Work instructions:
Could you reproduce the line where "Given: Click the step 1 circle indicator" occurs and all lines after it in the listing below, through the final one, without changing anything?

Given data:
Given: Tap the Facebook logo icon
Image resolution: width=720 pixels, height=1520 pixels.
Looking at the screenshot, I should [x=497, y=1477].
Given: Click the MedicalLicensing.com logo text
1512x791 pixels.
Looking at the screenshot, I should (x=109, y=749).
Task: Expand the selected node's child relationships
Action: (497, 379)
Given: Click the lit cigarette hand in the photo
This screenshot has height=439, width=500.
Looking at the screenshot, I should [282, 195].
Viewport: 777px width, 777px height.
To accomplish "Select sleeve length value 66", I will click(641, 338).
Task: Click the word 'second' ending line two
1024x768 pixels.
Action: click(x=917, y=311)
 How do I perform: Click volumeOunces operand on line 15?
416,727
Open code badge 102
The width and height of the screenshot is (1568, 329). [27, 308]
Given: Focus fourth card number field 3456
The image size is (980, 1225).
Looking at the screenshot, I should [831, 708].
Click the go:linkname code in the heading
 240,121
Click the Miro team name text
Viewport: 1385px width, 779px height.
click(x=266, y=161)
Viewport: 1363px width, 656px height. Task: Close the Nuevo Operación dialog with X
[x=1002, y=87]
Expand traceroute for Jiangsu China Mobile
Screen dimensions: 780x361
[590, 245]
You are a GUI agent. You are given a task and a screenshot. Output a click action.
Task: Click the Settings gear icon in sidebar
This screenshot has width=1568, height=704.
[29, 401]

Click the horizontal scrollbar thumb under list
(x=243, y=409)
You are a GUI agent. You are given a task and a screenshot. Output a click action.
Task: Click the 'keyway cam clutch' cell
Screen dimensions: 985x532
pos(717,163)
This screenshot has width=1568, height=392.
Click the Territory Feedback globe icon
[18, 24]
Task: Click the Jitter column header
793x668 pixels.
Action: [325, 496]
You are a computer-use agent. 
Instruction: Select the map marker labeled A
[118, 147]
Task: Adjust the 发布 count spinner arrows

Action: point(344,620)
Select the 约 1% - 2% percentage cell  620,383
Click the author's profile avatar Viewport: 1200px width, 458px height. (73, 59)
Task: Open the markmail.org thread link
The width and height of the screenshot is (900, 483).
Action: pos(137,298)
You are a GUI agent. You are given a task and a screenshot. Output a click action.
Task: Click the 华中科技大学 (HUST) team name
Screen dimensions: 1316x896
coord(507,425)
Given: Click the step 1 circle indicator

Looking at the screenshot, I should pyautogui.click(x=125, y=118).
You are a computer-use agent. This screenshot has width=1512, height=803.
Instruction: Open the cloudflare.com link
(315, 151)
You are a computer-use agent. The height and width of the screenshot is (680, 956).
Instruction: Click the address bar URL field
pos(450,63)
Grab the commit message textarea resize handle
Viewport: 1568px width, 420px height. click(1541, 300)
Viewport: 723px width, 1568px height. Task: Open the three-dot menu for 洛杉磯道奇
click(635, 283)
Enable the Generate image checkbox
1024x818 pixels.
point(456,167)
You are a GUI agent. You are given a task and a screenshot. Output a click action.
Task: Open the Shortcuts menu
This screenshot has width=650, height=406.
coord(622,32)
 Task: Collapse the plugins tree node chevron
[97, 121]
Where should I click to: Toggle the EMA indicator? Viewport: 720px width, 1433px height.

Answer section:
Given: Click the step 1 circle indicator

Looking at the screenshot, I should pyautogui.click(x=125, y=118).
You are a computer-use agent. This screenshot has width=1512, height=803.
Instruction: Open the cloudflare.com link
(315, 151)
You are a computer-use agent. The height and width of the screenshot is (680, 956).
Instruction: Click the address bar URL field
pos(450,63)
Grab the commit message textarea resize handle
Viewport: 1568px width, 420px height. click(1541, 300)
Viewport: 723px width, 1568px height. Task: Open the three-dot menu for 洛杉磯道奇
click(635, 283)
Enable the Generate image checkbox
1024x818 pixels.
point(456,167)
You are a GUI agent. You are given a task and a screenshot. Output a click action.
Task: Open the Shortcuts menu
This screenshot has width=650, height=406.
coord(622,32)
 Task: Collapse the plugins tree node chevron
[97, 121]
Where should I click to: Toggle the EMA indicator? Viewport: 720px width, 1433px height.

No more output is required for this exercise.